Pero lo más doloroso de todo es asistir –de nuevo, demasiado seguido en los últimos tiempos– a la decadencia de otro gran director de cine. La cosa no venía bien, es cierto: la parodia/homenaje a Hitchcock de Búsqueda frenética y la vacía autoparodia a sí mismo pasada por Blue Velvet –el mejor film de Polanski filmado por David Lynch– de Luna de hiel provocaban preocupación, pero nada hacía esperar semejante mamarracho digno del peor Ed Wood. Lo más raro de todo es la falta de gracia y la pérdida de elegancia porque –a diferencia de la insinuante y ambigua El bebé de Rosemary–, La novena puerta es un film que sí hace evidente su simpatía por el demonio a partir de un héroe que acaba entregándose a las potencias del infierno porque sí, por supuesto amor al arte, porque no tiene nada mejor que hacer y porque la película tiene que terminar después de todo y termina con una especie de final a la –los números no son casuales– La novena revelación.

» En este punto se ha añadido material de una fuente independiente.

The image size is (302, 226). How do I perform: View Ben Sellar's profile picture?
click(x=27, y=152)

Tampoco es casualidad –se supone, otra vez, que nada es casual– que La novena puerta haya sido estrenada, en Barcelona, en un multicine junto a Anna Oz (interesante y muy polanskiano film-pesadilla del francés Eric Rochant sobre el tema del doble con guión de Gérard Brach, antiguo colaborador del Polanski genial) y The Hunger: el lado salvaje del deseo (esperpento vampírico de los hermanos Scott originalmente estrenado en la televisión por cable). Duele un poco sentir a Polanski más cerca de los segundos que del primero, pero así son las cosas.

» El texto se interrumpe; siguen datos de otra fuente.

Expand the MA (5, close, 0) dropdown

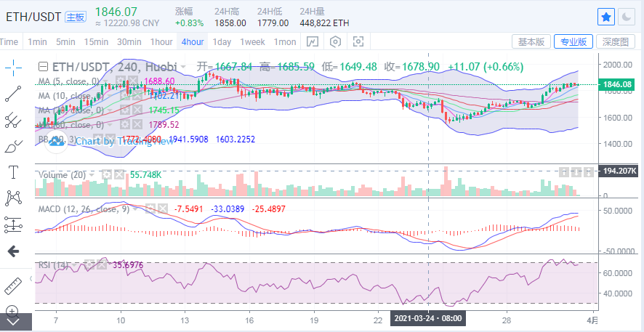click(x=106, y=81)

Días atrás, en la presentación oficial de La novena puerta en San Sebastián –evento que sirvió también para la inauguración de los cubos entre futuristas y primigenios del Kursaal, diabólico y sofisticado edificio que será la sede del próximo festival de cine– alguien le preguntó a Polanski qué pensaba de las recientes declaraciones del papa Juan Pablo II en cuanto a la derrota y muerte definitiva del Diablo. Polanski encendió un cigarrillo, sonrió torcido y –con la familiaridad que sólo puede tener quien de chico fue vecino de pueblo de un por entonces apenas Karol Wojtila– respondió: “Bueno, si el Diablo está muerto, entonces el Papa debería jubilarse, ¿no?”.

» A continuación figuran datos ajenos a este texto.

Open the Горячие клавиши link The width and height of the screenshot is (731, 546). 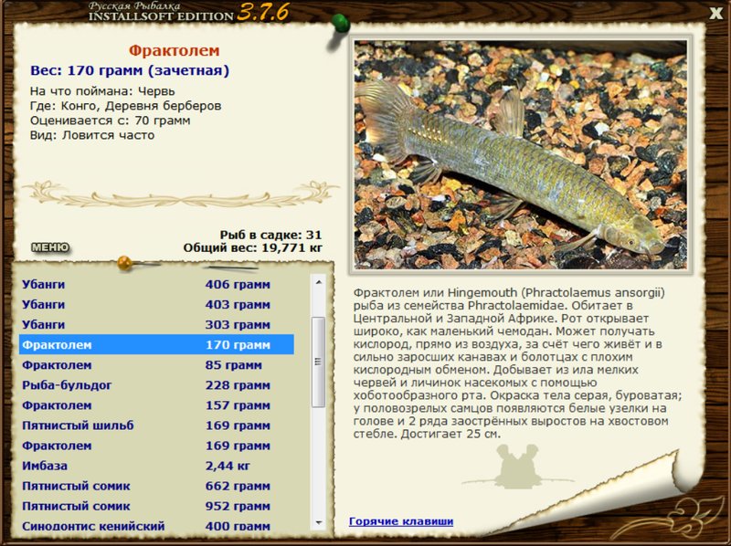tap(401, 521)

Más allá del ingenio y la ironía, de pensar que quien debiera jubilarse es Polanski –y si es cierto aquello de que Dios está en los detalles– está más que claro que el Diablo, un Diablo respetable y atendible, no está pasando por un buen momento y mucho menos está en La novena puerta: nadie tan poderoso permitiría que se hicieran películas tan pero tan malas sobre su persona.